On Sun, 27 Jul 2025 at 18:29, Hugh Dickins <hughd@google.com> wrote: > > It would be great if Klara's patch at > https://lore.kernel.org/lkml/20250725164334.9606-1-klarasmodin@gmail.com/ > could follow just after this pull: I had been bisecting -next to find out > why "losetup /dev/loop0 tmpfsfile" was failing, and that patch fixes it - > and presumably other odd failures for anyone without BLK_DEV_INTEGRITY=y. Bah. I *hate* this "call blk_get_meta_cap() first" approach. There is absolutely *NO* way it is valid for that strange specialized ioctl to override any proper traditional ioctl numbers, so calling that code first and relying on magic error numbers is simply not acceptable. I'm going to fix this in my merge by just putting the call to blk_get_meta_cap() inside the "default:" case for *after* the other ioctl numbers have been checked. Please don't introduce new "magic error number" logic in the ioctl path. The fact that the traditional case of "I don't support this" is ENOTTY should damn well tell everybody that we have about SIX DECADES of problems in this area. Don't repeat that mistake. And don't let new random unimportant ioctls *EVER* override the normal default ones. Linus
On Mon, Jul 28, 2025 at 03:21:21PM -0700, Linus Torvalds wrote: > Bah. I *hate* this "call blk_get_meta_cap() first" approach. There is > absolutely *NO* way it is valid for that strange specialized ioctl to > override any proper traditional ioctl numbers, so calling that code > first and relying on magic error numbers is simply not acceptable. > > I'm going to fix this in my merge by just putting the call to > blk_get_meta_cap() inside the "default:" case for *after* the other > ioctl numbers have been checked. > > Please don't introduce new "magic error number" logic in the ioctl > path. The fact that the traditional case of "I don't support this" is > ENOTTY should damn well tell everybody that we have about SIX DECADES > of problems in this area. Don't repeat that mistake. > > And don't let new random unimportant ioctls *EVER* override the normal > default ones. I don't think overrides are intentional here. The problem is that Christian asked for the flexible size growing decoding here, which makes it impossible to use the simple and proven ioctl dispatch by just using another case statement in the switch.

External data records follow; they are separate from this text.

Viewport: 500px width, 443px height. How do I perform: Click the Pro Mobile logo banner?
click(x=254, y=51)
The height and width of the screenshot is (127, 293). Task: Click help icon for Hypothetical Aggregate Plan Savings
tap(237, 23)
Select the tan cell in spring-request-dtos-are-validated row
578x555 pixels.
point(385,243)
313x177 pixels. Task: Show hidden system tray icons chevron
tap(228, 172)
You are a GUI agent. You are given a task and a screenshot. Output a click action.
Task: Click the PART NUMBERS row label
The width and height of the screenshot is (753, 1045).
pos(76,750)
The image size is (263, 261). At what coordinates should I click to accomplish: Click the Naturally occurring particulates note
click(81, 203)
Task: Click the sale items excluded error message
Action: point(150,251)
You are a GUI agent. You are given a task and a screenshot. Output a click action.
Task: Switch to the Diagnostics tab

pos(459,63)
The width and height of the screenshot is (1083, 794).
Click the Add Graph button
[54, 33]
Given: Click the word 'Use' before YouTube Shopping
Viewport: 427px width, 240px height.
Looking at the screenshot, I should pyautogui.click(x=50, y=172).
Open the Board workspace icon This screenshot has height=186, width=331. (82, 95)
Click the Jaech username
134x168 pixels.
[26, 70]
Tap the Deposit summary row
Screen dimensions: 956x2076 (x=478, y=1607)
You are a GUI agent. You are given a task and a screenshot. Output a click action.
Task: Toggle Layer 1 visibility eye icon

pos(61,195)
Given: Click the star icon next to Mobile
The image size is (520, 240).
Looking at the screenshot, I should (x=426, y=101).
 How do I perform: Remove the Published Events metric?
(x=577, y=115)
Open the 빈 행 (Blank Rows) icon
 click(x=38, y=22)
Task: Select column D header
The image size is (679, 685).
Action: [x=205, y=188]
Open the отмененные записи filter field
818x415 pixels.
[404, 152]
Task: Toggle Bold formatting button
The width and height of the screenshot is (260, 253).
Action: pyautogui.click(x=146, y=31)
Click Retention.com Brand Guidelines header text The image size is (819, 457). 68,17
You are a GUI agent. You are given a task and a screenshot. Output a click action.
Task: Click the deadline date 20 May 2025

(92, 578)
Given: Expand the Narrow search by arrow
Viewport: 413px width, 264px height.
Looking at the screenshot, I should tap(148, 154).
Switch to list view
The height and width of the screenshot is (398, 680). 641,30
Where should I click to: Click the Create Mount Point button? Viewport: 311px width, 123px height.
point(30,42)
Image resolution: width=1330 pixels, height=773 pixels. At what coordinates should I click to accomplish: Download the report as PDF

On Tue, 29 Jul 2025 at 00:49, Christoph Hellwig <hch@infradead.org> wrote: > > I don't think overrides are intentional here. The problem is that > Christian asked for the flexible size growing decoding here, which > makes it impossible to use the simple and proven ioctl dispatch by > just using another case statement in the switch. Right. Which is why I put it in the default: branch. IOW, just handle the important real and normal cases first - the ones that *can* be handled with simple switch statements. So putting it at the *top*, and then saying "if it returns this special error code that isn't standardized we do the normal ones" is wrong. It's wrong because we literally have over half a century of confusion about error codes in this area, predating Linux. And it's also wrong because that new ioctl simply shouldn't be prioritized over existing ones. So I'm just saying "don't do that then". Linus
> Right. Which is why I put it in the default: branch. Thanks for fixing that up!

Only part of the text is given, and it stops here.